▶ QUOTED TEXT
★ ★ ★ ★ ★

# What are the Rules?



## Infernal Teddy (Sep 5, 2005)

Are there any rules, tips or recommendations on running a story hour? Or even better, a GOOD story hour? I only just discovered them, and they sound cool...


----------



## Shemeska (Sep 6, 2005)

Infernal Teddy said:
			
		

> Are there any rules, tips or recommendations on running a story hour? Or even better, a GOOD story hour? I only just discovered them, and they sound cool...




Lemme extend a preemptive welcome to the club, so to speak.

1) Keep your notes from game sessions and try to write down during those game sessions whatever plot and/or dialogue really stood out in your mind. I'm writing Shemeska's Planescape Storyhour about two and a half years after the start of that campaign, and so it's a mix of my notes, my players' notes, and creative license for making the story flow (especially in interludes with various villain NPCs, etc). My 2nd Storyhour started up about a month into the actual game, and so my notes on it are much more full and ready to be converted to story format without the need to make anything up as I go along.

Trust me on this here, keep good session notes because you'll treasure having them later on when you're writing up that session in a storyhour.

2) Look at current storyhours for how various authors/DMs handle tense, point of view, person, etc. The way the storyhour reads can determine the feeling and atmosphere of it, and thus how reader's react to it.

★ ★ ★ ★ ★

▶ INFORMATION SHOWN

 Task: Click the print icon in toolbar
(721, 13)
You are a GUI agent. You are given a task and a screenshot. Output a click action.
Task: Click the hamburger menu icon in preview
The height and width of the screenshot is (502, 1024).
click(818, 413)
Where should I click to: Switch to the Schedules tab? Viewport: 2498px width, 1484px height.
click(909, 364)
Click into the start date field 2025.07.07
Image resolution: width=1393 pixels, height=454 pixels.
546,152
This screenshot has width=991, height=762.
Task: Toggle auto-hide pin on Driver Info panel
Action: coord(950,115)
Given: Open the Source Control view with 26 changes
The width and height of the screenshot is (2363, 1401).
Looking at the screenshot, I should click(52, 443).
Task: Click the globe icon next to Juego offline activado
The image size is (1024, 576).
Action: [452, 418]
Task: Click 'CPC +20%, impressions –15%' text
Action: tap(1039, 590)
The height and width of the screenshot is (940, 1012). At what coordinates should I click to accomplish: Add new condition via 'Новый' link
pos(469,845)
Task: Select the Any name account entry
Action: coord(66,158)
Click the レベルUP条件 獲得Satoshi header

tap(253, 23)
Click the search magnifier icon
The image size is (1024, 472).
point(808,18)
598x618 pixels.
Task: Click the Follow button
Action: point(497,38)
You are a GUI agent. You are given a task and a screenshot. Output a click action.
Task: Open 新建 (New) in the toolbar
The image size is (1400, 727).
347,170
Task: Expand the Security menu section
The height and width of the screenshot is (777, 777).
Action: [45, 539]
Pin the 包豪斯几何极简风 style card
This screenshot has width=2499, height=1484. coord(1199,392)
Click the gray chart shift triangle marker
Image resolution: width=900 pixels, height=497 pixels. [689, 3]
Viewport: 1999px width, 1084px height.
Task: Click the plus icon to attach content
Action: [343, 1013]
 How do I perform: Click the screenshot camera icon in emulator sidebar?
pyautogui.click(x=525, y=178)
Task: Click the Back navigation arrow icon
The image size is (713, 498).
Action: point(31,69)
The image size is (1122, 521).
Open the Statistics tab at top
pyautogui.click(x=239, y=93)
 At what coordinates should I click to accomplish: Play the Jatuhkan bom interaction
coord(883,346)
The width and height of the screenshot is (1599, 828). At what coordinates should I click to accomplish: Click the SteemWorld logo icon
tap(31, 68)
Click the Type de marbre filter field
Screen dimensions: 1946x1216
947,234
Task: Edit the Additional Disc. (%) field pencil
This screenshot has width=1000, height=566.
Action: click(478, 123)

★ ★ ★ ★ ★

▶ EXERCISE TASKS
a) Answer these about the forum thread on story hours:
(i) On what date did Infernal Teddy post the opening message?
(ii) How long after the start of the campaign did Shemeska begin writing Shemeska's Planescape Storyhour?
(iii) About how far into the actual game did Shemeska's 2nd Storyhour start?
b) Duplicate the passage of the forum thread on story hours starting at "Lemme extend a" and ending at "I go along.".
c) Go on with the forum thread on story hours, picking up after its last sentence.

▶ ANSWERS PER TASK
a)
(i) Sep 5, 2005
(ii) About two and a half years
(iii) About a month

b)
Lemme extend a preemptive welcome to the club, so to speak.

1) Keep your notes from game sessions and try to write down during those game sessions whatever plot and/or dialogue really stood out in your mind. I'm writing Shemeska's Planescape Storyhour about two and a half years after the start of that campaign, and so it's a mix of my notes, my players' notes, and creative license for making the story flow (especially in interludes with various villain NPCs, etc). My 2nd Storyhour started up about a month into the actual game, and so my notes on it are much more full and ready to be converted to story format without the need to make anything up as I go along.

c)
3) Proof read before you post. Your story may have great characters and a brilliant plot but if there happens to be grammatical issues or spelling errors, it makes your work otherwise look amateur and people will dismiss it. Its worth the time.

4) Make the storyhour a story, not just a play by play account of dice rolls. Make the PCs and NPCs seem like real people with real motivations, not pieces being moved around a board. I of course tend to have a more immersive style of running my campaign(s) and I try to make that carry over into my storyhours. It seems to work for me, so I guess I must be doing something right if folks enjoy the characters and the plot


----------



## Kid Charlemagne (Sep 6, 2005)

Umm, what he said...  

My own goals are pretty basic - I try to write a story about a game I'm involved in and make it as close as I can to the quality of a novel.  All the rest is details.

Oh, you want some details? Hmmm.  Let's see - I personally like shorter, more frequent updates.  My own tend to run 3-4 pages in Word before I post them.  Most of my posts in my current Story Hour (see sig) are a little over 1,000 words.  The most recent was a extra long one, and it hit 2,000.

Punctuation and grammar are critical.  So is formatting - break up your paragraphs so tehy don't run on forever.  It makes it much easier on the eyes.  I think that is probably more critical on the 'net than in a regular novel.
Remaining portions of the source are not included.